#### RECORDS SHOWN ####

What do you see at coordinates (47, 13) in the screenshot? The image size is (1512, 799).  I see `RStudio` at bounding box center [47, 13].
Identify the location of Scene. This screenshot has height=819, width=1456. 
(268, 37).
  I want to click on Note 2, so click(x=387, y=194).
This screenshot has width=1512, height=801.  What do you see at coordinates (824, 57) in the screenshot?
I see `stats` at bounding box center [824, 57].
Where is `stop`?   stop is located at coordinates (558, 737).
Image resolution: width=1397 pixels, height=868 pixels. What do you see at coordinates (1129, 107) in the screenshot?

####

■ WORK INSTRUCTIONS
Print everything in the listing above, from its first line down to the line containing "I want to click", with no changes.

■ OUTPUT FOR THIS TASK
What do you see at coordinates (47, 13) in the screenshot? The image size is (1512, 799).  I see `RStudio` at bounding box center [47, 13].
Identify the location of Scene. This screenshot has height=819, width=1456. 
(268, 37).
  I want to click on Note 2, so click(x=387, y=194).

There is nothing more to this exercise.